While the article implies that many of these officer-related tragedies were a result of self-defense, it gives little consideration to why these situations happen in the first place and what should be done to prevent the circumstances that led to them. Nor does the author relay any information about similar situations that ended in successfully averting tragedies.
Like many states, Maine has taken responsibility for persons with mental illness away from our medical professionals and passed it along to the criminal justice system. I see it every day.
According to a 2009 study released by the Treatment Advocacy Center, as of 2005, about 600 mentally ill Mainers were in jails and state prisons and fewer than 500 were hospitalized. So in Maine, you are more likely to be jailed for serious mental illness than treated.
Our current system often results in police officers becoming armed social workers. The results inevitably lead to violent confrontations with law enforcement officers where both the officers and people with mental illness are injured or killed. Some estimates show this type of preventable tragedy occurs four times more often than similar tragedies in the general population.
I don't think anyone would dispute the value of training police officers to be prepared to encounter people with mental illness because, sadly, law enforcement officers are often the first line of contact when people with untreated mental illness are in crisis. But law enforcement officers, even those with specialized crisis-intervention training, are not mental health professionals.
The fact remains that severe mental illnesses are diseases of the brain and should be managed by medical professionals.
While Maine's mental health treatment laws have improved over the past five years, the law still requires a person to present a "threat of imminent and substantial physical harm" to himself or others before an officer may take them into protective custody for an emergency mental health examination (called a "blue paper" in Maine).
By the time someone meets that standard, frantic families often feel compelled to call the police. Countless times a day, Maine law enforcement officers initiate the evaluation process that can lead to treatment for people with severe mental illnesses.
Studies show that individuals with mental illness who are treated are no more dangerous than the rest of the population. If they are left untreated, however, studies also show the risk of violence increases greatly. This makes the situation dangerous for everyone involved.

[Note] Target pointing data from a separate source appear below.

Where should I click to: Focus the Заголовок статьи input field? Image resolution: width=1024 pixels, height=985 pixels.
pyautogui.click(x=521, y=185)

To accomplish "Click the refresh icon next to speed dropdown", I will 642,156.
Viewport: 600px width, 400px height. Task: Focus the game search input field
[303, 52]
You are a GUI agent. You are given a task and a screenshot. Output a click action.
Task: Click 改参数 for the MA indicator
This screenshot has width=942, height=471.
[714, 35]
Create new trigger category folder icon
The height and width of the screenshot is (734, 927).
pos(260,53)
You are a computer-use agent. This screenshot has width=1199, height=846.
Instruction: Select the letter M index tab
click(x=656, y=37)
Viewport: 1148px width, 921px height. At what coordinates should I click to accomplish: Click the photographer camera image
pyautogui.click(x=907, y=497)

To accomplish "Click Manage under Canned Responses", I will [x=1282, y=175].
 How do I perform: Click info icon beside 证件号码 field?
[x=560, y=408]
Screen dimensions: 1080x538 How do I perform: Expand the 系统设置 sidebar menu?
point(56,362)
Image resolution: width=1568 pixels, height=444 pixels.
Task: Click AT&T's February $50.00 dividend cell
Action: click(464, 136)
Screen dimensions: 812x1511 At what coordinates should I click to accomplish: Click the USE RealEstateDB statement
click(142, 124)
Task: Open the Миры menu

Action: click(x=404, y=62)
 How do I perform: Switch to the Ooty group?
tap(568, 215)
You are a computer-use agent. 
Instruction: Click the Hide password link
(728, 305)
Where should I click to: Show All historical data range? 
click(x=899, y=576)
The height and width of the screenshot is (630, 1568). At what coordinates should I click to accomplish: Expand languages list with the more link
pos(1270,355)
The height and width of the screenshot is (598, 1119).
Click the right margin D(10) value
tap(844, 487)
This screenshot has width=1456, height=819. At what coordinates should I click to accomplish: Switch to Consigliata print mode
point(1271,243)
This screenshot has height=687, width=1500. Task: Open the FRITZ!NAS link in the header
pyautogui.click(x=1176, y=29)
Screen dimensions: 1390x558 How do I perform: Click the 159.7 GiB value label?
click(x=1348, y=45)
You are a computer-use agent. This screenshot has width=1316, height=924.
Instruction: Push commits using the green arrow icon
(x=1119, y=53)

In 2008, then-Attorney General G. Steven Rowe convened a task force made up of mental health experts and law enforcement professionals to review the procedures in place for handling "situations involving individuals in a state of crisis due to serious mental illness, severe emotional distress or suicidal ideation." The group found that officers involved acted "reasonable given the situations they were facing."
The task force went on to identify a number of areas that needed to be addressed in order to decrease "the incidence of situations requiring police to intervene with persons with mental illness under similar highly dangerous circumstances." While some of those suggestions have been adopted, many issues remain.
The state of Maine reformed its mental health treatment law in 2009 to include court-ordered community treatment, also called the progressive treatment program, which increases treatment compliance and reduces violence, arrest and hospitalization. Unfortunately, the law has not been implemented widely.
It is important for officers to be well-trained to support people in crisis, but it is not enough. Maine's laws and implementation of those laws must support early intervention to reduce the need for the use of deadly force.
Robert M. Schwartz is executive director of the Maine Chiefs of Police Association, based in South Portland.